THE PROBLEM ▸ Could you extract, word for word, the stretch from "After keeping the" through "to 100 people." in the article about California's reopening pace?

EXTRACT PROVIDED ▸
Santa Clara health officer suggests California is reopening too soon

OAKLAND — The local public health officer who led the nation’s first regional shelter-in-place order early in the Covid-19 pandemic sounded the alarm Tuesday on Gov. Gavin Newsom’s swift reopening plans, which now allow haircuts and church services.

After keeping the state largely in lockdown since March 19, Newsom has quickly advanced counties that meet certain criteria — now up to 47 out of 58 counties — through his reopening phases. Newsom announced Tuesday that barbers and hair salons can reopen in those 47 counties, a day after he said religious gatherings and protests could occur with up to 100 people.

“The pace at which the state has made these modifications is concerning to me,” Santa Clara Public Health Officer Sara Cody told the county Board of Supervisors at their Tuesday afternoon meeting, noting that other states have exercised more caution, including New Jersey, which limited such gatherings to 25 people, and New York, where no more than 10 are allowed.

Cody stressed to the board that at least a full incubation period of 14 days — and preferably 21 days — is needed to effectively gauge the impact of each step of the reopening process.

RECORDS ▸
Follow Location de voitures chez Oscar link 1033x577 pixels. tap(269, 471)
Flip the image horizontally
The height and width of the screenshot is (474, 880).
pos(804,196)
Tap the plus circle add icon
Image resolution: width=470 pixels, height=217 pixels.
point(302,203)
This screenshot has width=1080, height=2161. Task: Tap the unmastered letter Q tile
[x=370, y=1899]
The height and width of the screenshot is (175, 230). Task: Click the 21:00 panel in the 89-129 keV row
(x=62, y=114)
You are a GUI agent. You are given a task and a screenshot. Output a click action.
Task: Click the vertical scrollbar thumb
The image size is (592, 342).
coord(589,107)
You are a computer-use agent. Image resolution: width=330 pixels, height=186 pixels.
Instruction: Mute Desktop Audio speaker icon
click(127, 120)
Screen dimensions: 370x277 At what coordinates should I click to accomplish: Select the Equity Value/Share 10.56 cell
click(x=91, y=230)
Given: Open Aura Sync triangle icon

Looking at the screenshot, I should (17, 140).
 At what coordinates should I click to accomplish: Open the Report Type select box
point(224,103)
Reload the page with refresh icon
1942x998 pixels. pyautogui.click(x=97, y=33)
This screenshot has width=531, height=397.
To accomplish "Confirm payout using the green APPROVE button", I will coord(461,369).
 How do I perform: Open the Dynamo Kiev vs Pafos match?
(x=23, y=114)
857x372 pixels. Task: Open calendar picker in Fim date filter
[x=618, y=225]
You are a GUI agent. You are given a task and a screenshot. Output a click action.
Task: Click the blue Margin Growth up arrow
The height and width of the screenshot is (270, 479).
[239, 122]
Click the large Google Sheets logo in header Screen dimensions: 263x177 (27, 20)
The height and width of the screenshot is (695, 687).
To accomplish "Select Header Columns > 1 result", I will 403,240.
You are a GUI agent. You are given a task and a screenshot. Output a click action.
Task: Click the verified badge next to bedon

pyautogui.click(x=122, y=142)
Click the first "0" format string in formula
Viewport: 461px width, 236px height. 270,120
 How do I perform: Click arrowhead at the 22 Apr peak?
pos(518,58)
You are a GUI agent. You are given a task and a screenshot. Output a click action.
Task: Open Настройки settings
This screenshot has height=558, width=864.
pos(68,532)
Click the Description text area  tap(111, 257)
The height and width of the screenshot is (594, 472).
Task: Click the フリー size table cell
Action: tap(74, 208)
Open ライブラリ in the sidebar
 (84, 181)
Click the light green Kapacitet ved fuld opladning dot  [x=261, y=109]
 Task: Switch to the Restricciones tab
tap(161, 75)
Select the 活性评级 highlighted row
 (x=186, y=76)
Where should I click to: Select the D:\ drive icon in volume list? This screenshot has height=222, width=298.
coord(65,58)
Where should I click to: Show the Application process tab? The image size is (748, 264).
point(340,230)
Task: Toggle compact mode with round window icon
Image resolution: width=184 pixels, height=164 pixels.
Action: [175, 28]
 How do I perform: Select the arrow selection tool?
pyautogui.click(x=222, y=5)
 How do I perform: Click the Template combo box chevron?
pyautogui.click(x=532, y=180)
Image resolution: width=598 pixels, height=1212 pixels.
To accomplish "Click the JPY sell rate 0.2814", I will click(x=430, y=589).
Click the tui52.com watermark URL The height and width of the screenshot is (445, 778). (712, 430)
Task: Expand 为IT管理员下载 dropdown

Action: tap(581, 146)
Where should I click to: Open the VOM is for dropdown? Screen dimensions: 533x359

PROBLEM SOLUTION ▸
After keeping the state largely in lockdown since March 19, Newsom has quickly advanced counties that meet certain criteria — now up to 47 out of 58 counties — through his reopening phases. Newsom announced Tuesday that barbers and hair salons can reopen in those 47 counties, a day after he said religious gatherings and protests could occur with up to 100 people.